Artists are demanding tech companies to uphold transparency and fairness when rolling out AI to scrape and mine local content. Photo from X post of Media, Entertainment & Arts Alliance.

This post is part of Global Voices’ April 2026 Spotlight series, “Human perspectives on AI.” This series will offer insight into how AI is being used in global majority countries, how its use and implementation are affecting individual communities, what this AI experiment might mean for future generations, and more. You can support this coverage by donating here.

Artists, journalists, and Aboriginal cultural workers in Australia have initiated the “Stop AI Theft” campaign to demand stronger protection for their creative output amid the rising use of generative artificial intelligence (generative AI).

The Tech Council of Australia reported in August 2025 that 84 percent of Australians in office jobs use AI at work. According to Tech Council research, AI in Australia could create up to AUD 115 billion (over USD 79 billion) in economic value annually and 200,000 jobs by 2030.

But the widespread adoption of AI has also raised concerns about its potential harm to society, including significant disruptions to the creative industry. In recent years, artists have argued that AI has been undermining their livelihoods and, in some cases, stealing their work altogether. Many of the most popular generative AI models illegally scraped content from the internet without creators’ permission, which the models then use to generate “new” content. In some cases, the models spit out nearly identical materials to the original copyrighted item.

A group of voice actors said their work was cloned without their knowledge. Local journalists said their reports were plagiarized and used on AI-generated news websites. A January 2026 report published by the University of Sydney warned that journalists are increasingly being rendered invisible in Generative AI search results. Meanwhile, Indigenous activists say people have used generative AI models to produce and sell fake Indigenous art.

Citing the need to counter the detrimental impact of AI, artists and media workers have banded together in launching the “Stop AI Theft” campaign. Media, Entertainment and Arts Alliance chief executive Erin Madeley summed up the rationale of the campaign.

For the big Silicon Valley tech companies that own these machines, their business model is built on taking others’ work and selling it as their own and what we’ve seen so far is the thin end of the wedge.

It is theft, plain and simple – theft of people’s voices, their faces, their music, their stories and art.

If left unchecked, the increased use of AI tools in the media, arts, and creative industries will lead to mass job losses and the end of intellectual property as we know it.

It will also drive the erosion of our news and information to the point where the community cannot tell fact from fiction.

Activists launched the campaign with the hashtag #PayUp, to emphasize how big tech companies are profiting off artists’ work while the artists themselves are continually losing business.

As authorities seek to boost AI-related investments, they initially considered revamping copyright laws to allow AI to mine and train local online content.

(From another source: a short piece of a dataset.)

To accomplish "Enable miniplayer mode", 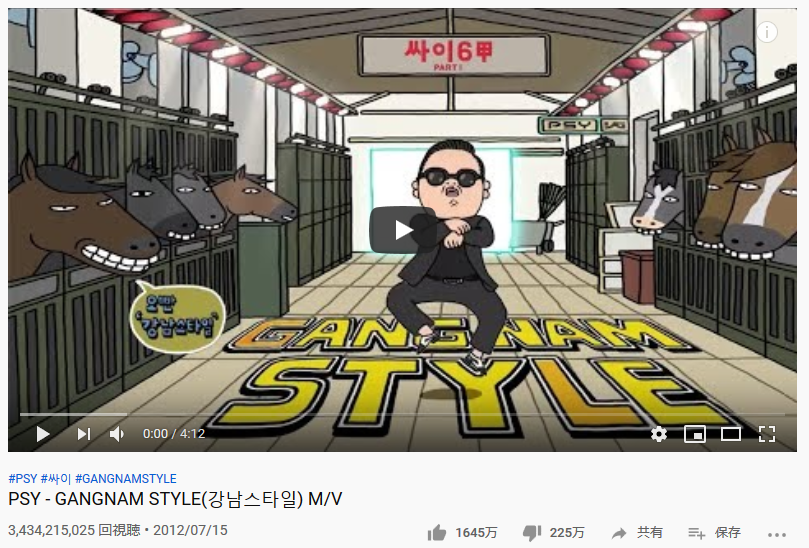I will [x=694, y=434].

This was opposed by local content creators and media institutions.

In July 2024, MEAA appeared at the Senate Select Committee hearing on Adopting Artificial Intelligence and raised the following demands to the government.

Give users the power to opt-out of having their work used for training AI.

Legislate to force companies to compensate creative and media workers for the work that has been used to train AI.

Enact rules around transparency forcing companies to publicly disclose what materials they’ve used to train AI.

Aside from lobbying for the enactment of policy measures, the “Stop AI Theft” campaign also encouraged local artists to sign an open letter addressed to Silicon Valley tech companies.

Dear CEOs and owners of Amazon, Google, Meta, Microsoft, Open AI and X,

We are the enablers of cultural production and dissemination, in all communities and across the generations. Our work is the essential lifeblood of healthy democracies and functional societies.

Our output is unique and original, and you are stealing it.

We are not going to sit idle while you devalue our work and degrade our society. Our work is not a free input to be fed into your machines.

We demand to be paid when our work is used by your company, and we demand compensation for the work you have stolen from us.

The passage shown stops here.